There, in the glimmering throat, I understood the jade was answering a force not mine. I looped it around my fingers and moved on. The tunnel smelled of stagnant water and old rust. The slippery floor forced me to tiptoe. When the gallery bent right, I saw a ulcerous light: a giant pool shimmered with purplish reflections, its surface skinned in viscous scum folding over itself. The murmur sharpened, and beneath the liquid mass I glimpsed shadows out of all scale.
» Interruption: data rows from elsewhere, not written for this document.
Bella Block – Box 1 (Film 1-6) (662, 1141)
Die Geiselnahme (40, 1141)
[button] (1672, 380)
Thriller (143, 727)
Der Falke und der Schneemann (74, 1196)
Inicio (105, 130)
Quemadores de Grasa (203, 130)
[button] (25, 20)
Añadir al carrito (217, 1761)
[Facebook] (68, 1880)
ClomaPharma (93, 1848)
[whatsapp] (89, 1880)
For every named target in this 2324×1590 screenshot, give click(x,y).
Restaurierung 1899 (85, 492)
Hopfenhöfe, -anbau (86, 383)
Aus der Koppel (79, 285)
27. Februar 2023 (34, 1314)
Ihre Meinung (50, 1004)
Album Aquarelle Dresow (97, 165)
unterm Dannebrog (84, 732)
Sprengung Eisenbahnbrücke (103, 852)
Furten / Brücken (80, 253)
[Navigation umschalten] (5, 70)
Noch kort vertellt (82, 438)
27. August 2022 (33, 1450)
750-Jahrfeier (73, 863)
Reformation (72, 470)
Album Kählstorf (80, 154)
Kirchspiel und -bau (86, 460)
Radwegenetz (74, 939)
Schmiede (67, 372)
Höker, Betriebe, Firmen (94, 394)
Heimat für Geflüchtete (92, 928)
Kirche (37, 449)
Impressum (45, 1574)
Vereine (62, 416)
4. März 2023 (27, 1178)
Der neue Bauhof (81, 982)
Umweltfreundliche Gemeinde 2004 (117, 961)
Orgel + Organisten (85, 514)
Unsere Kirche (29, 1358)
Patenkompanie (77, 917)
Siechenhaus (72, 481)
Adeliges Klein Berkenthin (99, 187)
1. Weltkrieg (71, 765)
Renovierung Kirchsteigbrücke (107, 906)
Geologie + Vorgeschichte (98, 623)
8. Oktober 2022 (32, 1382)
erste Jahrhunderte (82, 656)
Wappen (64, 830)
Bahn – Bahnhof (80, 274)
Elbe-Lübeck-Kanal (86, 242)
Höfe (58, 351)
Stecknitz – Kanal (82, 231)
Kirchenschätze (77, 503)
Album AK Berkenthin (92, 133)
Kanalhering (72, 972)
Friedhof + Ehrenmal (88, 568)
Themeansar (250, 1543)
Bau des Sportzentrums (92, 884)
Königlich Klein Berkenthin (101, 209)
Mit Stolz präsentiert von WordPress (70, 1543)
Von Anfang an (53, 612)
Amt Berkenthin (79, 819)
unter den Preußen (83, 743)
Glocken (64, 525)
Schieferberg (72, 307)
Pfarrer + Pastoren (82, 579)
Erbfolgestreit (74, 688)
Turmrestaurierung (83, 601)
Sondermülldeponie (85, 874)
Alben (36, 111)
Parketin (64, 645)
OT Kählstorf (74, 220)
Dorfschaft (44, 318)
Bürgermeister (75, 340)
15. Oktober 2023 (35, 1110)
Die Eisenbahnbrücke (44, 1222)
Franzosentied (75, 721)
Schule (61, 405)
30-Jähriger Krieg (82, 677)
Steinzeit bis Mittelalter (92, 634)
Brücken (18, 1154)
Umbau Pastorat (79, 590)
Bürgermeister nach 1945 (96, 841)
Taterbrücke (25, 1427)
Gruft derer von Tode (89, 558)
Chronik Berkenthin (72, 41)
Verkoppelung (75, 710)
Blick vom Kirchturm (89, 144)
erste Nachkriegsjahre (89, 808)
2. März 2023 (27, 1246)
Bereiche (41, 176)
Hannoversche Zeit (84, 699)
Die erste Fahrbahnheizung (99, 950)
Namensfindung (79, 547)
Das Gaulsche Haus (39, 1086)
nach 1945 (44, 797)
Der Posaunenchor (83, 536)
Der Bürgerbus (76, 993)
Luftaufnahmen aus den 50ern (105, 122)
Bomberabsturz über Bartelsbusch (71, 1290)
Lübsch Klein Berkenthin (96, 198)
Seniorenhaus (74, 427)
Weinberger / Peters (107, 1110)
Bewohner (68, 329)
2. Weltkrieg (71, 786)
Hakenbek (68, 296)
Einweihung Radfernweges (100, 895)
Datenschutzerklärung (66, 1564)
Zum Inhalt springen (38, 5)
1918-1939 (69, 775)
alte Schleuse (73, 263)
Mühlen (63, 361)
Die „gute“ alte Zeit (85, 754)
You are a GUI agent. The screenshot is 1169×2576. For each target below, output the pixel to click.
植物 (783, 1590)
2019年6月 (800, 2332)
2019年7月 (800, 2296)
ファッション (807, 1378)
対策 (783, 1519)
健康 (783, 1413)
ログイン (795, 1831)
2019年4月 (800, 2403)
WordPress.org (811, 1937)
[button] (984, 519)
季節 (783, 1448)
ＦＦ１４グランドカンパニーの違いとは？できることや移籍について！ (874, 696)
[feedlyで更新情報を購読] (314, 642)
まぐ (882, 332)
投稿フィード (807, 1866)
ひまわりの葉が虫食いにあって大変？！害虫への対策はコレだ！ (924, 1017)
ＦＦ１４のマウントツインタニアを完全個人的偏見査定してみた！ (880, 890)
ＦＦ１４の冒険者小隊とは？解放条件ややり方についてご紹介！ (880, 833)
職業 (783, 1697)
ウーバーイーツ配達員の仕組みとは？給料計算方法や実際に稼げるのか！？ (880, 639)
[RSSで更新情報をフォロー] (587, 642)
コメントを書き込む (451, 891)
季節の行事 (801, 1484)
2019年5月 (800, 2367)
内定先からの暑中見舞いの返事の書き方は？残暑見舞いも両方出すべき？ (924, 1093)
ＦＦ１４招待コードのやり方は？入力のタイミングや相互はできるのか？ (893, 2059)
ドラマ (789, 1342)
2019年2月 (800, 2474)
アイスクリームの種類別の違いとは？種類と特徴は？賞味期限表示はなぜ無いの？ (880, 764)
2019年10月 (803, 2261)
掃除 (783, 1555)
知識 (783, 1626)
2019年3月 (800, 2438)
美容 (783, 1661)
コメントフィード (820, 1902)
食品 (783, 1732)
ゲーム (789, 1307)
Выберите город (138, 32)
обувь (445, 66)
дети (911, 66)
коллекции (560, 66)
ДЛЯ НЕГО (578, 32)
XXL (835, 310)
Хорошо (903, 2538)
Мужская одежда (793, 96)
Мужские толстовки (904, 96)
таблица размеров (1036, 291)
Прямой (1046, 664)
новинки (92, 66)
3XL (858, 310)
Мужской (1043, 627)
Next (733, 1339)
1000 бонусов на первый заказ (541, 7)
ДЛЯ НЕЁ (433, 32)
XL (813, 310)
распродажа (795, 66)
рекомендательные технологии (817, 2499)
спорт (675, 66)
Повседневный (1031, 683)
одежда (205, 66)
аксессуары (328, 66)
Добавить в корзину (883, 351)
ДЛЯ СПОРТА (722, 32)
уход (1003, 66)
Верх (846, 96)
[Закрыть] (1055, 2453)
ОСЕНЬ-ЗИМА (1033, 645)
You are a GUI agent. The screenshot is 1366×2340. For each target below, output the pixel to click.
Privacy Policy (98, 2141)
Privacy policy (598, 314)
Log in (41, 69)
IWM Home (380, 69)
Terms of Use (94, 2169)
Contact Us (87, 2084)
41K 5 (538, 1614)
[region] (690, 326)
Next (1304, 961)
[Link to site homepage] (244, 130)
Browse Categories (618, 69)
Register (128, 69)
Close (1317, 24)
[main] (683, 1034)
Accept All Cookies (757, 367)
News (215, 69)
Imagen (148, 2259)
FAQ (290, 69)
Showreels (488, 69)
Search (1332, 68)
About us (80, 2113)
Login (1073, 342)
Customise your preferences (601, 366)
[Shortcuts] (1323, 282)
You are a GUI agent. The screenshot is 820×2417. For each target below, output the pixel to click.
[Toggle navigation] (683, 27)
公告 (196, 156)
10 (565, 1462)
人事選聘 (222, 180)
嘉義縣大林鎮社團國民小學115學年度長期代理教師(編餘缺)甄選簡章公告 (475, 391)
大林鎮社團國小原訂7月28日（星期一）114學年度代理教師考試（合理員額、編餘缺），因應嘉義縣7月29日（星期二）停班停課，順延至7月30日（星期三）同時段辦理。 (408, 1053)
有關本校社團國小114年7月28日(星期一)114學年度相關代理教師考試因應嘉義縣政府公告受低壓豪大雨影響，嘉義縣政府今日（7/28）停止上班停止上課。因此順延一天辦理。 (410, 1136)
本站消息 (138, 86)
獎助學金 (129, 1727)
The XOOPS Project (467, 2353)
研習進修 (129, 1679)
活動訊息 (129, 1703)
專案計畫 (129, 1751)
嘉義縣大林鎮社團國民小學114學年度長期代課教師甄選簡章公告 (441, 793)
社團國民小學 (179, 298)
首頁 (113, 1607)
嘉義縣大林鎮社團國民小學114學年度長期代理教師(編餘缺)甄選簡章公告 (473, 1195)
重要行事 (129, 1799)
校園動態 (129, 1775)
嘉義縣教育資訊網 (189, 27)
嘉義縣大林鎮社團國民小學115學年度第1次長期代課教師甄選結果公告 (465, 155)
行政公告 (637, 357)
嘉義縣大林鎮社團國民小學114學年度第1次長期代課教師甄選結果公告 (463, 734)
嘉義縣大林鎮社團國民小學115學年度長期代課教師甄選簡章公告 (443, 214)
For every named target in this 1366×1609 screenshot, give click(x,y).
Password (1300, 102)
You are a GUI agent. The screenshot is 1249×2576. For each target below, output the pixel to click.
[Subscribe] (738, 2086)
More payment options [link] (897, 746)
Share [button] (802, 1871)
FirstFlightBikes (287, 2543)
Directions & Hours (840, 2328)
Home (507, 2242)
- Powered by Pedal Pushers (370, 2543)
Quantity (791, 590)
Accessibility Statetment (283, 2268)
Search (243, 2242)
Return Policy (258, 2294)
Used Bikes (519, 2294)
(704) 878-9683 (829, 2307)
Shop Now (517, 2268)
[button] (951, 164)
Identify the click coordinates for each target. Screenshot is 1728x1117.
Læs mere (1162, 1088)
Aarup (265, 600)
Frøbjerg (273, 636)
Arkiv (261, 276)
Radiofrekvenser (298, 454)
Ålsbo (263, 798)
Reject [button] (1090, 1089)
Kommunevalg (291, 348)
I skirted the pool along a narrow walkway. On its far side a broken stone bridge led to a larger chamber. The moment I set foot on the first slab, the water stirred. A figure ballooned up as if suddenly inflated. Vaguely human, its face was a featureless oval save for a slit that smiled from side to side. In place of hands it bore two membranous extensions vibrating—useless wings, too small to fly. The creature crouched, stretching that smiling hole toward me, and out of the black well rose a chant: the same cadence of overlapping voices that had guided me from the surface, only now I heard it as an organ playing directly in my bones.

The amulet burned, searing my wrist. In my mind I heard the Voice's name—not as a pronoun but as a lash of affection. It was stronger than the monster's song. I dashed forward, almost running across the bridge. The slab quaked; behind me the creature screeched, slithering fast. The wet scrape of its skin on stone shoved vomit to my throat. I crossed and threw myself into the chamber.

Inside—a weathered cylinder—there was no visible exit but a narrow opening opposite. Its rim was scored with claw-like marks, and from the grooves shone jade light. I ran. The creature was coming; I heard it slip, heard its inverse chant licking my reason. The medallion tugged me. I shoved a shoulder through the crack and forced my way in, crawling along a passage only wide enough to wriggle. Behind, wet blows tried to widen the rock.

I emerged into a vertical corridor. No natural light, but the amulet glowed incandescent, casting green waves. I leaned against a wall, catching breath, and heard the far-off echo of the Voice—a lament promising rest. The passage spiraled upward, inviting me on. The creature fell behind; its song dwindled to a choked moan, as if the stone absorbed it. I thanked the stone. Another blessing: the valley's murmur vanished, replaced by a deep, solid silence, almost friendly.

I climbed. Each turn of the rocky spiral weighed on my calves, yet conviction ruled me: I was ascending toward a mystery greater than terror. After long minutes—or was it an hour, for there was no sun to measure—I reached an upper chamber. The air shimmered blue, as if a quiet flame burned beneath the floor. Overhead hung a canopy of glassy stalactites; drops fell from them into a stone basin, producing hollow notes. The dripping set an irregular tempo, and I felt my pulse syncing to it.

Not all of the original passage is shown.